My job is never dull

It’s basically surprise roulette, but with paperwork.

I am a 911 dispatcher, my fancy title is a Communications Officer.

It’s my job to decide whether law, fire or EMS gets sent out. We don’t have fancy computers telling us what to do, nor do we have several different call takers. Usually there is one or two dispatchers on shift at a time. The judgement of what to do and who to send lives in my headset, my notes, and the split second between one breath and the next.

Sometimes I’m talking to all three (law, fire, ems) at once while still on the phone with a caller who’s house is on fire or her son is having a seizure. Of course those calls land on my shift, because night dispatchers don’t get quiet weird calls. They get capital W Weird. One minute it’s a lift assist, the next it’s a pharmacology bingo.

And when I hang up the phone or say, “Copy, I have you clear the scene” to my deputy, I quietly tell myself, it’s just another day. Which usually translates to: nothing exploded, nobody tried to steal the ambulance, and the paperwork only mildly fought back.

There’s a quiet, battle tested calm that comes with the job. The kind where chaos shows up loud and you answer it with a yawn and a pen click. Night shift does that. It sands the sharp edges off adrenaline.

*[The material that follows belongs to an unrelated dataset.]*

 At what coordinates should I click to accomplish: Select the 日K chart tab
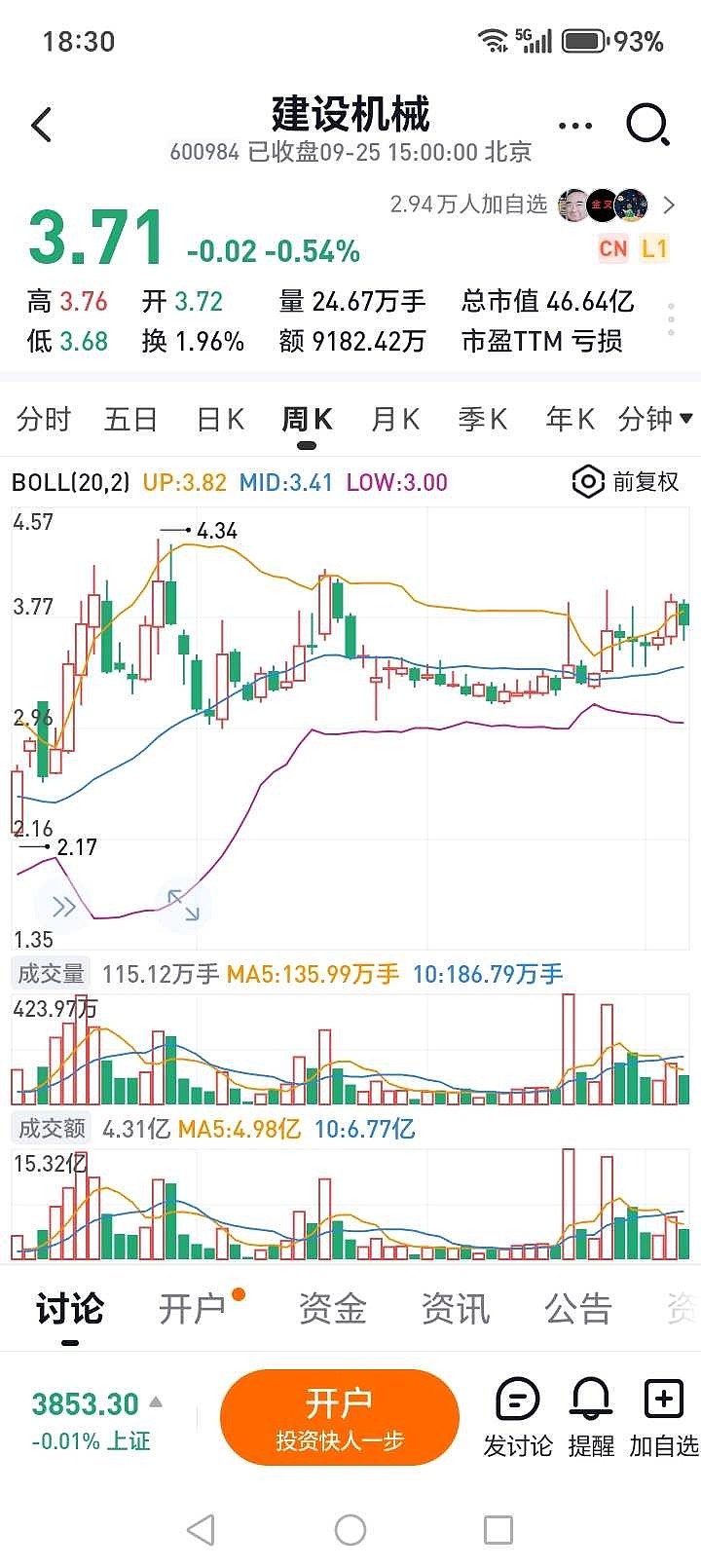coord(220,420)
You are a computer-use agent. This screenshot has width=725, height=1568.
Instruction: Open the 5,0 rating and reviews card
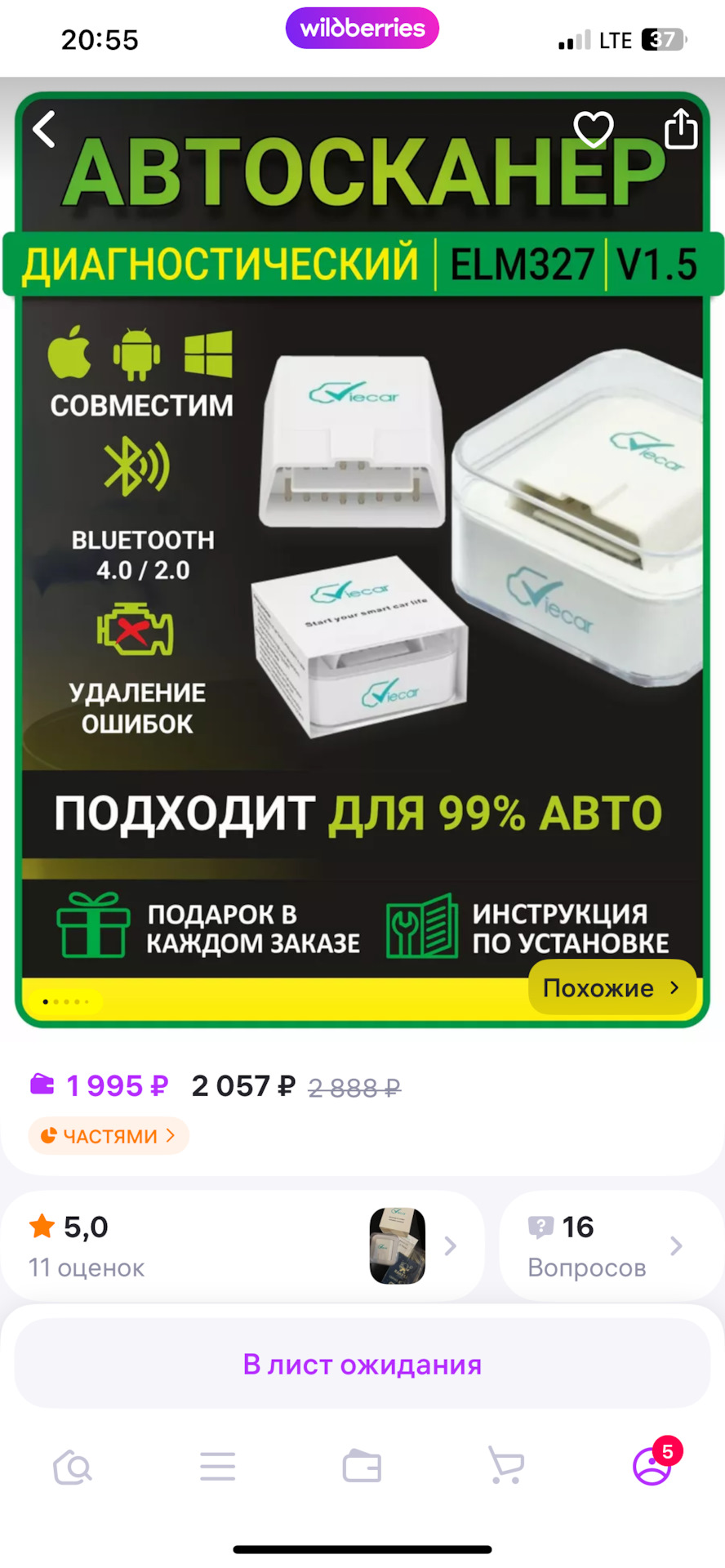(242, 1246)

And somehow, through all of it, I absolutely love my job. I work with family. The bond you build in law enforcement and dispatch is almost unbreakable. People tell me they’re jealous of the closeness we have, and I always tell them the same thing: they aren’t just coworkers. They’re my people.

And when the shift ends and the radios finally go quiet, I go home to a warm kitchen, a full house, and the comfort of knowing that feeding my family is the calm on the other side of the chaos.